Cao Cao later summoned Xing Yong back to serve as an assistant official under him before appointing him as the Prefect (令) of Tang County (唐縣; northwest of present-day Shunping County, Hebei). During his tenure, Xing Yong promoted agriculture and civil culture among the county residents. Some time later, Cao Cao recalled him to serve in his administrative office before reassigning him to Zuopingyi Commandery (左馮翊; around present-day Weinan, Shaanxi).

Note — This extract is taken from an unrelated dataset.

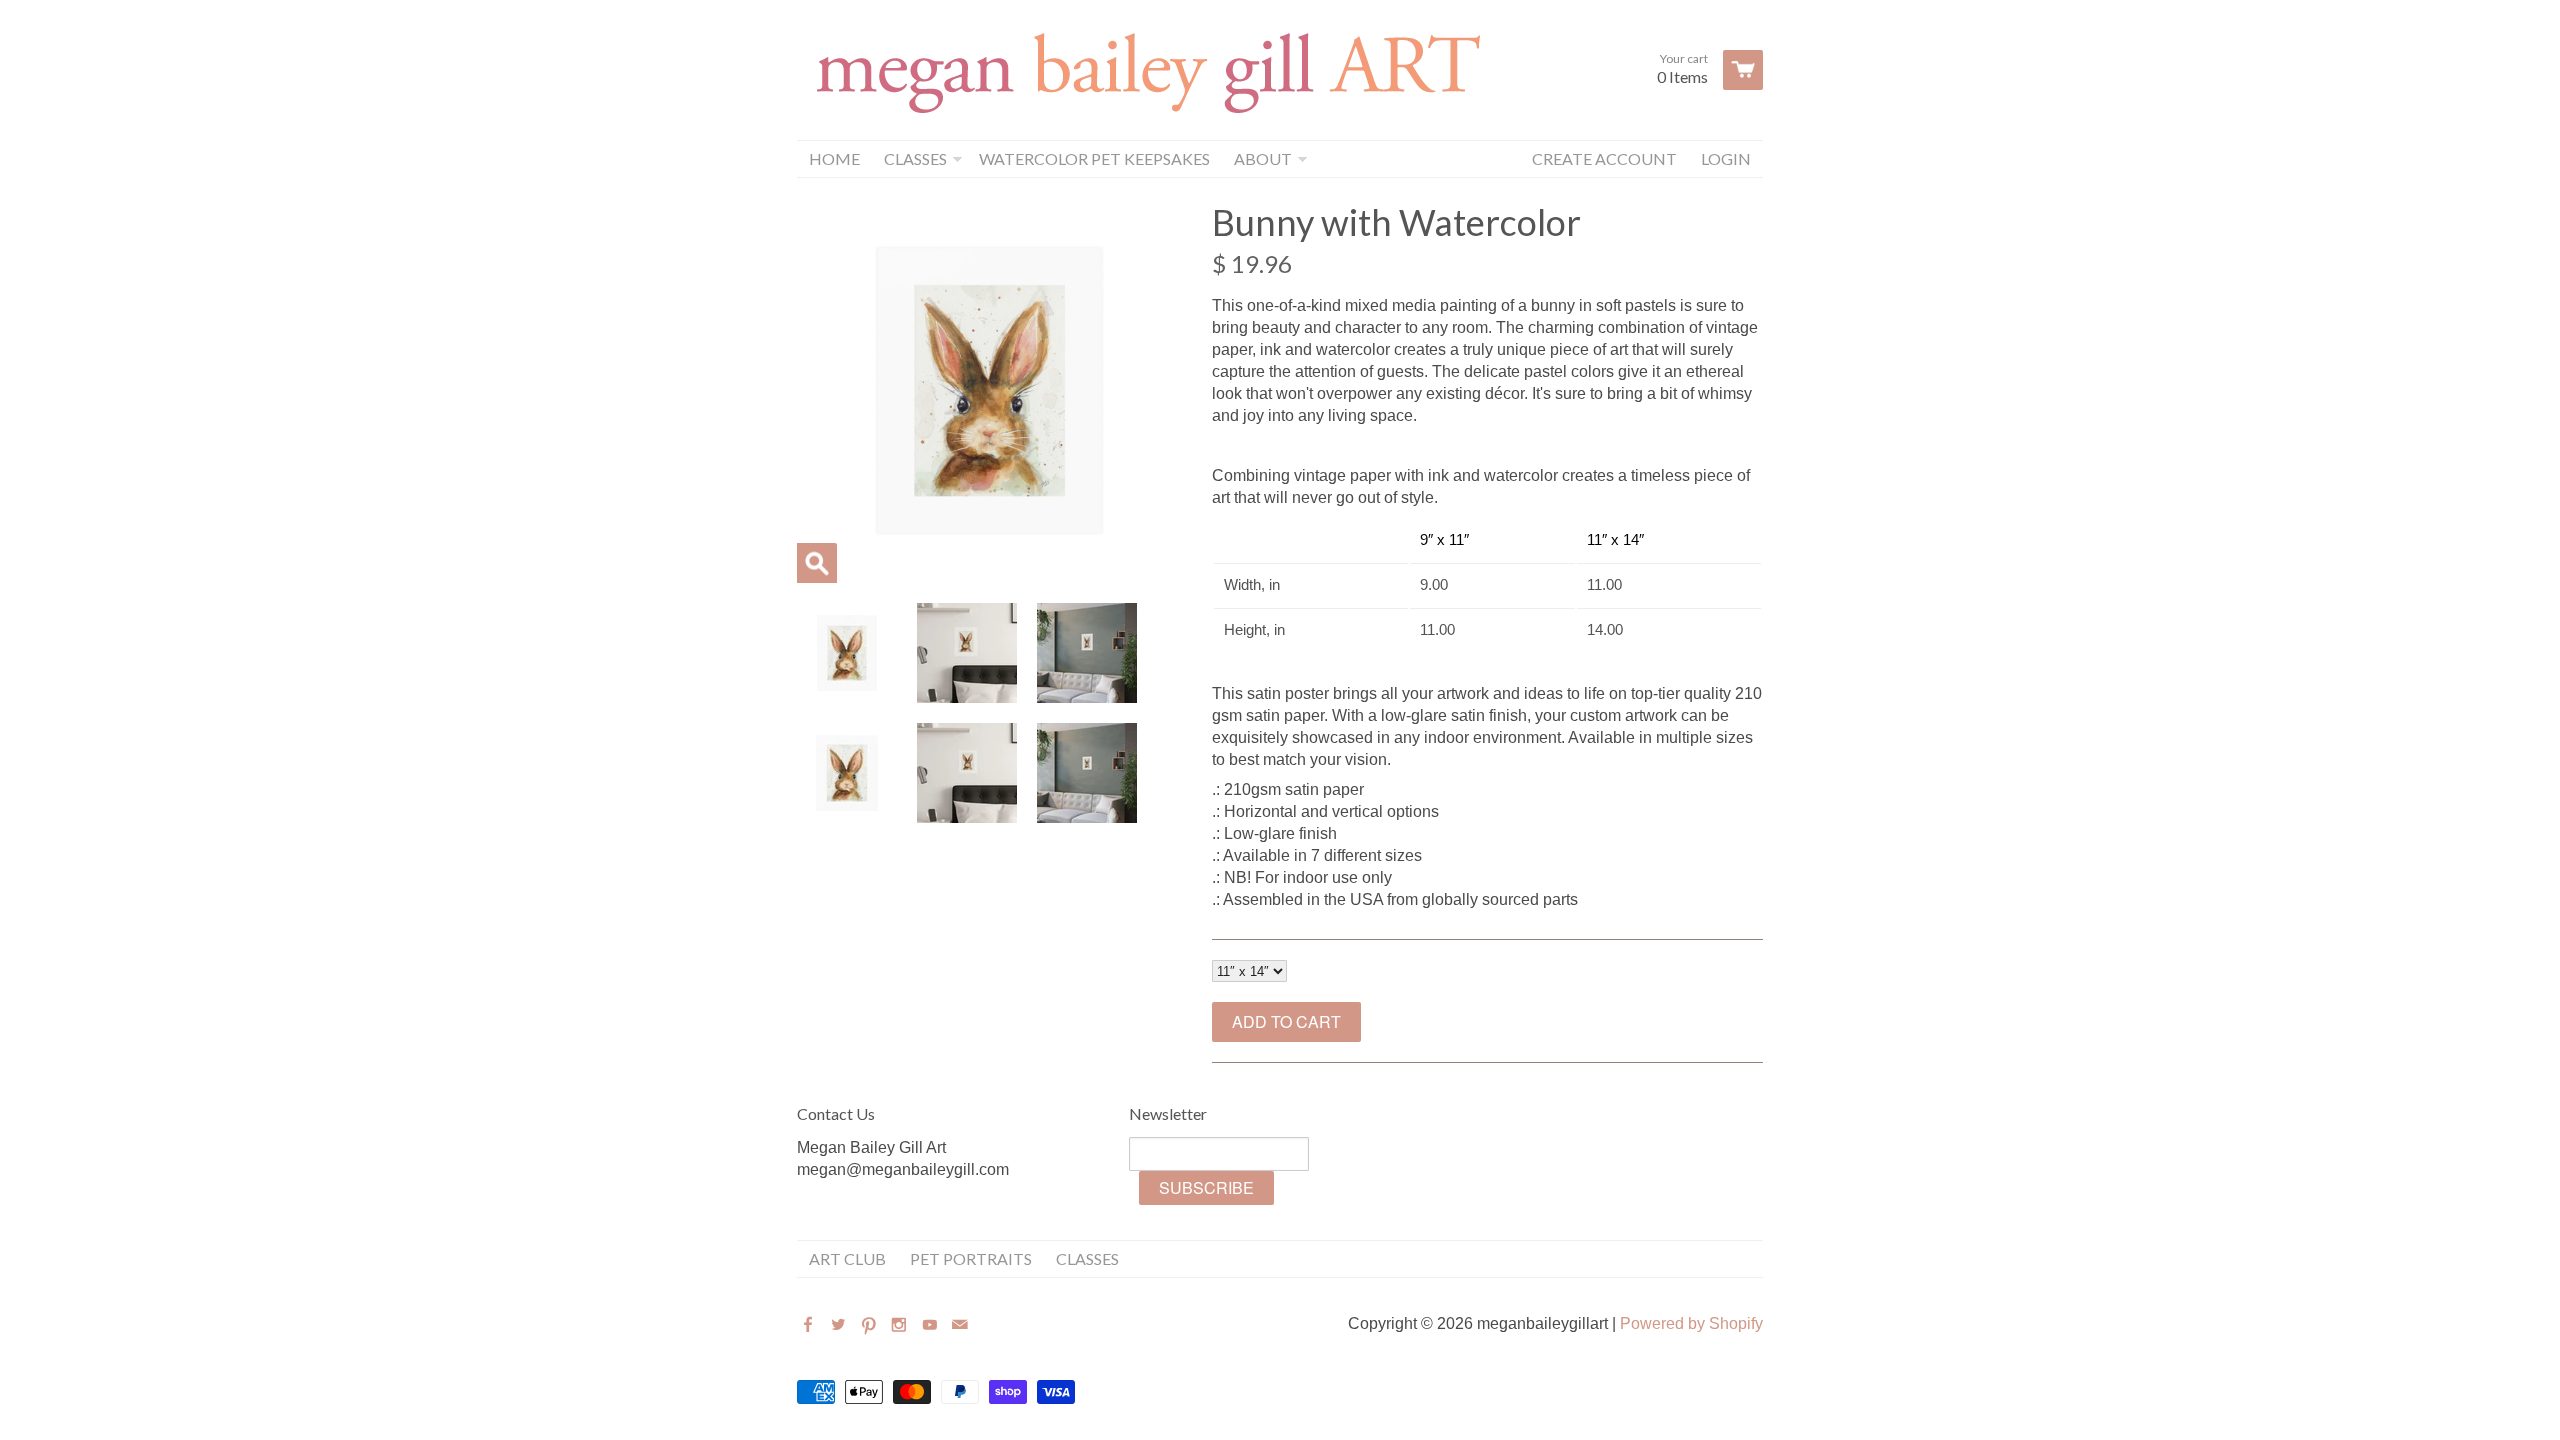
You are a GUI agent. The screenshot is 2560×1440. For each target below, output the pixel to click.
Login (1726, 158)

Xing Yong resigned later due to illness.

Around 214, when Cao Cao was selecting officials to serve in the personal staffs of his sons, he said: "The personal staffs of nobles should be staffed by officials who are as familiar with rules and protocol as Xing Yong." Fitting his policy of appointing staff that were not close to the sons, he then appointed Xing Yong as Assistant of the Household (家丞), the head of the household staff to his fourth son, the poet Cao Zhi. As Xing Yong strictly followed the rules and protocol without exception, Cao Zhi, who was known for his unbridled behaviour, disliked Xing Yong and distanced himself from Xing Yong. Liu Zhen (劉楨), a skilled writer and a favoured member of Cao Zhi's household, was concerned by this and wrote to Cao Zhi: "Xing Yong is one of the talents from the north. Since young, he was already known for conducting himself with virtue and morality. He is a true gentleman as he shows humble and polite behaviour, and he thinks more than he speaks. I do not think I am worthy enough to serve you alongside him. However, I have received especially generous treatment from you, while Xing Yong, in contrast, has been shunned and given the cold shoulder. I am worried that people will start criticising you for associating yourself with the non-virtuous and being disrespectful towards the virtuous, and for favouring a servant over your steward. You will be in deep trouble if such criticisms indirectly affect your father's reputation as well. I feel very uneasy when I ponder over this."

Cao Cao later recalled Xing Yong to serve as a military adviser under him before reassigning him as Senior Clerk in the Department of the East, which was responsible for financial matters. Around the time, Cao Cao had not designated one of his sons as the heir apparent to his vassal kingdom yet. His preferred choice was Cao Zhi; Cao Zhi's associates such as Ding Yi also tried to help Cao Zhi win the succession by praising him in front of Cao Cao. When Cao Cao sought views from officials about the choice of heir, he consulted Xing Yong, given his former role as head of a candidate's household, who advised "It is against tradition to choose a younger son over an older son to be one's heir apparent. I hope that Your Highness will reconsider this carefully!" Cao Cao understood what Xing Yong meant, and eventually designated his eldest surviving son, Cao Pi, as his heir apparent. He then appointed Xing Yong as the Junior Tutor to the Crown Prince (太子少傅) before promoting him to Grand Tutor (太傅) later.

==Service in Wei==
Cao Cao died in March 220 and was succeeded by Cao Pi as the ruler of his vassal kingdom. Later that year, Cao Pi usurped the throne from the figurehead Emperor Xian, ended the Eastern Han dynasty, and established the state of Cao Wei with himself as the new emperor. After his coronation, Cao Pi appointed Xing Yong as a Palace Attendant (侍中) and Supervisor of the Masters of Writing (尚書僕射), and enfeoffed him as a Secondary Marquis (關內侯). Xing Yong was subsequently promoted to Colonel-Director of Retainers (司隷校尉) and then Minister of Ceremonies (太常).

Xing Yong died in 223. His son, Xing You (邢友), inherited his peerage as a Secondary Marquis.

==Descendants==
Xing Qiao (邢喬), a great-grandson of Xing Yong, had the courtesy name Zengbo (曾伯). Xing Qiao's mother was a daughter of Li Yin (李胤); he was known for his talent and virtuous conduct. During the Yuankang era (291–299) of the reign of Emperor Hui of the Western Jin dynasty, Xing Qiao served as a supervisor of the selection bureau of the imperial secretariat alongside Liu Huan (劉渙), and was promoted to Colonel-Director of Retainers (司隷校尉) shortly after. Xing Qiao was killed by Sima Xiao, Prince of Fanyang, on 20 Jun 306.